##### TEXT EXCERPT
Proffitt advocates links in digitised literature to OED entries; he wants more use by students, whose distinction between "dictionary" and "web search" is increasingly blurred; he is also willing to license OED data to other companies. The OED has stood apart, partly for authoritative definitions but chiefly for its unmatched historical quotations, which trace usage through time.

The first edition, proposed in 1858 with completion expected in 10 years, was only finished 70 years later, in 1928. The second edition came out in 1989, at a length of 21,730 pages. Work on the third started in 1994, with hope of completion in 2005. That was off slightly – by about 32 years, according to the current guess of 2037. For all the admirable rigour of the OED, however, nowadays the dictionary is probably more revered than used. Part of the problem is price.

A copy of the 20-volume second edition costs about €730, with a one-year digital subscription running at €215 – a hard sell when so many research tools are free online. (Oxford University Press does offer a less extensive cousin of the OED for nothing online, under the confusingly similar title Oxford Dictionaries.)

The OED has yet to capitalise fully on its potential online audience. Proffitt is eager to do so, perhaps with lower prices, certainly with tweaks to the website and less stuffy definitions.

"A lot of the first principles of the OED stand firm, but how it manifests has to change, and how it reaches people has to change," says Proffitt, who speaks with a faint Scottish accent and has a lexicographer's habit of qualifying his speech with subheadings, historical references and alternate meanings.

However, he is hardly the tweedy scholar of old, referring with satisfaction to having drafted the entry for “phat” (“a. Of a person, esp. a woman: sexy, attractive. b. Esp. of music: excellent, admirable; fashionable, ‘cool’.”).


Language and literature
Raised in Edinburgh, Proffitt moved south to attend the University of Oxford, where he studied English language and literature. After graduation, he floated from job to job for a spell, then spotted a newspaper ad: the OED was hiring. The editors who grilled him in his job interview later confessed that they had not expected him to stay long. "But it drew me in," Proffitt says 25 years later.
##########
##### GIVEN ENTRIES
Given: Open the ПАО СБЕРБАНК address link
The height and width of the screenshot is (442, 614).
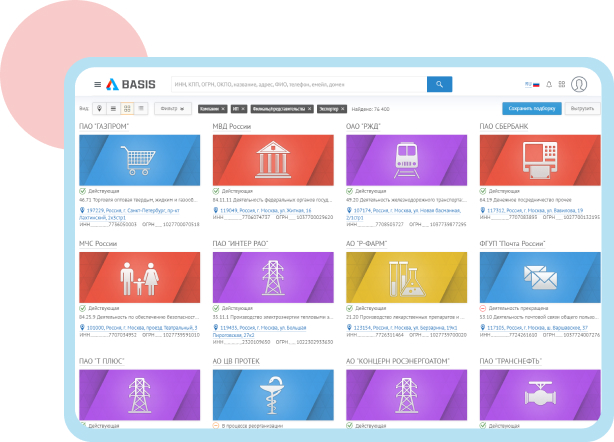Looking at the screenshot, I should [x=536, y=211].
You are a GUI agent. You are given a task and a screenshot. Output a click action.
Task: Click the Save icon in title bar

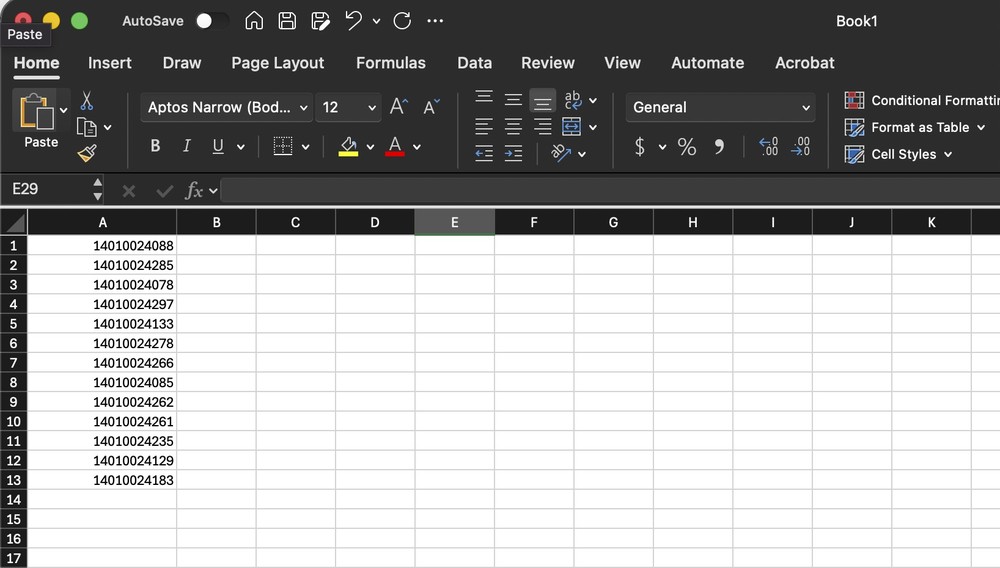287,21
##########
§ WHAT TO DO
• 1. Using the text about the OED, decide whether each statement agrees with it: (a) The first edition of the OED was finished in 1928. (b) The second edition of the OED came out in 1994. (c) Proffitt studied at the University of Edinburgh. Answer yes or no for each, quoting the words of the text that decide it.
• 2. Repeat the part of the text about the OED that opens with the words containing "The OED has yet" and closes with "and alternate meanings.".

§ THE RESPONSES
• 1.
(a) Yes: "was only finished 70 years later, in 1928"
(b) No: "The second edition came out in 1989"
(c) No: "moved south to attend the University of Oxford"

• 2.
The OED has yet to capitalise fully on its potential online audience. Proffitt is eager to do so, perhaps with lower prices, certainly with tweaks to the website and less stuffy definitions.

"A lot of the first principles of the OED stand firm, but how it manifests has to change, and how it reaches people has to change," says Proffitt, who speaks with a faint Scottish accent and has a lexicographer's habit of qualifying his speech with subheadings, historical references and alternate meanings.